Агджа вслед за Скриччиоло заявил, будто по поручению болгар должен был застрелить и Леха Валенсу, когда тот был в Риме. Версия на первый взгляд абсурдная, ибо тогда под угрозой срыва оказывалось главное дело — убийство понтифика. Однако один из членов польской делегации, посетившей Рим вместе с лидером «Солидарности», вспоминал, что во время прогулки по городу в компании Скриччиоло на одной из маленький улочек его блокировали две машины, но по знаку итальянца освободили дорогу. Причем изначально на прогулку со Скриччиоло должен был идти и Валенса, однако остался в гостинице по настоянию жены.
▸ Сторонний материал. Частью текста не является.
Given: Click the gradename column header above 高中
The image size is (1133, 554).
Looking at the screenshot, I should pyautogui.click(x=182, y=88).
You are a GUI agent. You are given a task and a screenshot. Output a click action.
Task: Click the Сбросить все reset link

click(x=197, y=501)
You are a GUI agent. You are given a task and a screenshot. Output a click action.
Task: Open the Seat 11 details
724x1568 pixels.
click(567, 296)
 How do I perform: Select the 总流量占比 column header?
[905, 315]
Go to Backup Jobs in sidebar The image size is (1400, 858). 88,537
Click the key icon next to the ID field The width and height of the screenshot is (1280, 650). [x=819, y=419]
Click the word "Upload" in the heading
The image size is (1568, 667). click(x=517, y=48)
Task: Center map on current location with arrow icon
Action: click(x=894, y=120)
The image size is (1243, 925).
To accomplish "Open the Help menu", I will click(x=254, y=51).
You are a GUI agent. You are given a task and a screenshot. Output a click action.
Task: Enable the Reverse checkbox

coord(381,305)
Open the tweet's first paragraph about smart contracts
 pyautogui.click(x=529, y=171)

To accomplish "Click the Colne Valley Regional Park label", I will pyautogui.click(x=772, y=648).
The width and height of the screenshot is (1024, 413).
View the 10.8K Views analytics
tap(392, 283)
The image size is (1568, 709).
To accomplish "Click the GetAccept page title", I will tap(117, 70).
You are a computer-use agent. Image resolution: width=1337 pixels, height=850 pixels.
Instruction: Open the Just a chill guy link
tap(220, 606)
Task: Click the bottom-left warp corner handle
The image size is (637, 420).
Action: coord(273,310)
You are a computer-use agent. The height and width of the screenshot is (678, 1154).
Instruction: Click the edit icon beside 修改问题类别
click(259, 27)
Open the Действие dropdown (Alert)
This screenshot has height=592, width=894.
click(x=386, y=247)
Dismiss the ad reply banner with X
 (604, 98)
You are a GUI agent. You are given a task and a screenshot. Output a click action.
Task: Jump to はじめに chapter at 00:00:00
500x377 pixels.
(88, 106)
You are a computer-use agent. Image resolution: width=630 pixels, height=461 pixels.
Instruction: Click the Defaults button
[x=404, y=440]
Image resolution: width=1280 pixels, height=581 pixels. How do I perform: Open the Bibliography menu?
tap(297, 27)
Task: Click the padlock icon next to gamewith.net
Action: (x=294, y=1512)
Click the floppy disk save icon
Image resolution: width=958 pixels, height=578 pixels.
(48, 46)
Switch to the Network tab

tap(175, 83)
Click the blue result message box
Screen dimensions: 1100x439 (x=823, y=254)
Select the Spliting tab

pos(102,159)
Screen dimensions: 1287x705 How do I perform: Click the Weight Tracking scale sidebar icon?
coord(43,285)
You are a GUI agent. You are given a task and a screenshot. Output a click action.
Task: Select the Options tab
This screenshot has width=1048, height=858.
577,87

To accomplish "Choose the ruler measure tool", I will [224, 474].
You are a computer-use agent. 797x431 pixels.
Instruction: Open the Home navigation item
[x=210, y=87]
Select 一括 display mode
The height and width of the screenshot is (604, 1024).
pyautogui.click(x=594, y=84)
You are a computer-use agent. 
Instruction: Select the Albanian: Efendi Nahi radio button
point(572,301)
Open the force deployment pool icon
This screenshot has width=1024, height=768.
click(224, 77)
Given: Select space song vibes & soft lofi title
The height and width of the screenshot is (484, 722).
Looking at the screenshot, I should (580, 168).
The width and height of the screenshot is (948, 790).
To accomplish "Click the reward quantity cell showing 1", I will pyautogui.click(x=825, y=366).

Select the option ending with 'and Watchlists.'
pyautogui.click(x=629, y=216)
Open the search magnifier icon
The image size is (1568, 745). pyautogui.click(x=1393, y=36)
Создается впечатление, что Агджа менял показания в зависимости от того, что писала в данный момент пресса. Антонов, Пациенца, Скриччиоло, Валенса — все эти фамилии мелькали тогда на страницах итальянских газет. К тому времени турецкий террорист неплохо освоил язык Данте, особенно юридические понятия[875]
. Агджа явно страдал комплексом Герострата и спешил связать свое имя с каждым громким делом[876].Десятого октября 1983 года его допросили два болгарских следователя, прилетевших в Рим, после чего он сразу дезавуировал прежнее заявление о намерении убрать Валенсу. А 11 октября итальянская мафия убила родного брата судьи Импосимато — Франко, активиста профсоюзного движения. То, что это месть судье, было понятно с самого начала. Подозрение превратилось в уверенность, когда спустя несколько лет в руках полиции оказались убийцы и заказчик, которым оказался «кассир» сицилийской мафии Пиппо Кало. Не ясно, однако, за что именно мстили гангстеры, — Импосимато вел множество дел, как связанных с политикой, так и чисто уголовных[877]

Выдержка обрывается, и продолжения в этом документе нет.